Goal of the exercise:
Beginning at the line that contains "Where should I click to: Click the empty", return every remaining line of the data below exactly; return nothing before it.

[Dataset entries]
○ ○ ○ ○ ○

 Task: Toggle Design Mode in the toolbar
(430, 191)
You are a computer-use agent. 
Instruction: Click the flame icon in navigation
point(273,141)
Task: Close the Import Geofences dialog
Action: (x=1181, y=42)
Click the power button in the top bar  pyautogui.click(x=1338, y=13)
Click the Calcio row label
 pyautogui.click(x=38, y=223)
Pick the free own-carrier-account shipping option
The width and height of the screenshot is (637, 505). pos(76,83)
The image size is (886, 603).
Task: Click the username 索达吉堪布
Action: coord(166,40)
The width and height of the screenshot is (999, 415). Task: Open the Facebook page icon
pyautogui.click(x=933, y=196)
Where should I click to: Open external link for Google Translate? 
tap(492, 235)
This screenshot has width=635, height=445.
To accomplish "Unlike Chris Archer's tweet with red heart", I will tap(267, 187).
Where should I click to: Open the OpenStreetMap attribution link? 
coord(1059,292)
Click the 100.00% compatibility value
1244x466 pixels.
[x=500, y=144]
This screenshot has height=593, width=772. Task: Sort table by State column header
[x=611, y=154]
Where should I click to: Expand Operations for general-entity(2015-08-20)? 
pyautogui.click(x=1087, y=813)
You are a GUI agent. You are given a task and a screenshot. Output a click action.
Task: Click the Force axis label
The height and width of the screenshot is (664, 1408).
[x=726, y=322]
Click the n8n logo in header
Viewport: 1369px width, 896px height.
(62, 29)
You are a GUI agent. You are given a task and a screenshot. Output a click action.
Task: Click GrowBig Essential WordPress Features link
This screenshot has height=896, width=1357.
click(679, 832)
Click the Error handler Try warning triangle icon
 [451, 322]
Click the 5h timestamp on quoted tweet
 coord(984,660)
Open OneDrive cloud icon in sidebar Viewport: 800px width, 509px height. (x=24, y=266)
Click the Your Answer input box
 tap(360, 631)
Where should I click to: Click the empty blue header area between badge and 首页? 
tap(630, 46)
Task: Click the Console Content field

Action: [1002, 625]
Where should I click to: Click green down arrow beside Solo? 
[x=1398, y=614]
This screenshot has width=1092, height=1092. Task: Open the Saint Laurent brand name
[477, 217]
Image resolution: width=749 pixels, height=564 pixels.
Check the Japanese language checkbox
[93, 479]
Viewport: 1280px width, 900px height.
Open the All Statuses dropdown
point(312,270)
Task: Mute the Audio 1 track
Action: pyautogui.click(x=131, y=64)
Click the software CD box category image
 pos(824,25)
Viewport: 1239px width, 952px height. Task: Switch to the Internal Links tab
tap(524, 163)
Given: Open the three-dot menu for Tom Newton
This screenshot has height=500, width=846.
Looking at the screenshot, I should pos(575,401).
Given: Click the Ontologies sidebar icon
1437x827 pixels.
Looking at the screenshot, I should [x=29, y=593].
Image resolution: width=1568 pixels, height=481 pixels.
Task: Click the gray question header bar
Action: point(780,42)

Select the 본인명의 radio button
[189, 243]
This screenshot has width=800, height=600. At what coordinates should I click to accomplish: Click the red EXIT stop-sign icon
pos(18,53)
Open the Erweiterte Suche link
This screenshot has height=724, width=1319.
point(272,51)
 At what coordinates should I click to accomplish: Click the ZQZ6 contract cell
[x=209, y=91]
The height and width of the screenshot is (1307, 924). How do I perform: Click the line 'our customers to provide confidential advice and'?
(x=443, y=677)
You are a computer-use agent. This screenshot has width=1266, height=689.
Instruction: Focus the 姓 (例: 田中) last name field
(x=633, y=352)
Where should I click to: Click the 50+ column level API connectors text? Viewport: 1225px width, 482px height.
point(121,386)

○ ○ ○ ○ ○

Worked solution:
Where should I click to: Click the empty blue header area between badge and 首页? 
tap(630, 46)
Task: Click the Console Content field

Action: [1002, 625]
Where should I click to: Click green down arrow beside Solo? 
[x=1398, y=614]
This screenshot has width=1092, height=1092. Task: Open the Saint Laurent brand name
[477, 217]
Image resolution: width=749 pixels, height=564 pixels.
Check the Japanese language checkbox
[93, 479]
Viewport: 1280px width, 900px height.
Open the All Statuses dropdown
point(312,270)
Task: Mute the Audio 1 track
Action: pyautogui.click(x=131, y=64)
Click the software CD box category image
 pos(824,25)
Viewport: 1239px width, 952px height. Task: Switch to the Internal Links tab
tap(524, 163)
Given: Open the three-dot menu for Tom Newton
This screenshot has height=500, width=846.
Looking at the screenshot, I should pos(575,401).
Given: Click the Ontologies sidebar icon
1437x827 pixels.
Looking at the screenshot, I should [x=29, y=593].
Image resolution: width=1568 pixels, height=481 pixels.
Task: Click the gray question header bar
Action: point(780,42)

Select the 본인명의 radio button
[189, 243]
This screenshot has width=800, height=600. At what coordinates should I click to accomplish: Click the red EXIT stop-sign icon
pos(18,53)
Open the Erweiterte Suche link
This screenshot has height=724, width=1319.
point(272,51)
 At what coordinates should I click to accomplish: Click the ZQZ6 contract cell
[x=209, y=91]
The height and width of the screenshot is (1307, 924). How do I perform: Click the line 'our customers to provide confidential advice and'?
(x=443, y=677)
You are a computer-use agent. This screenshot has width=1266, height=689.
Instruction: Focus the 姓 (例: 田中) last name field
(x=633, y=352)
Where should I click to: Click the 50+ column level API connectors text? Viewport: 1225px width, 482px height.
point(121,386)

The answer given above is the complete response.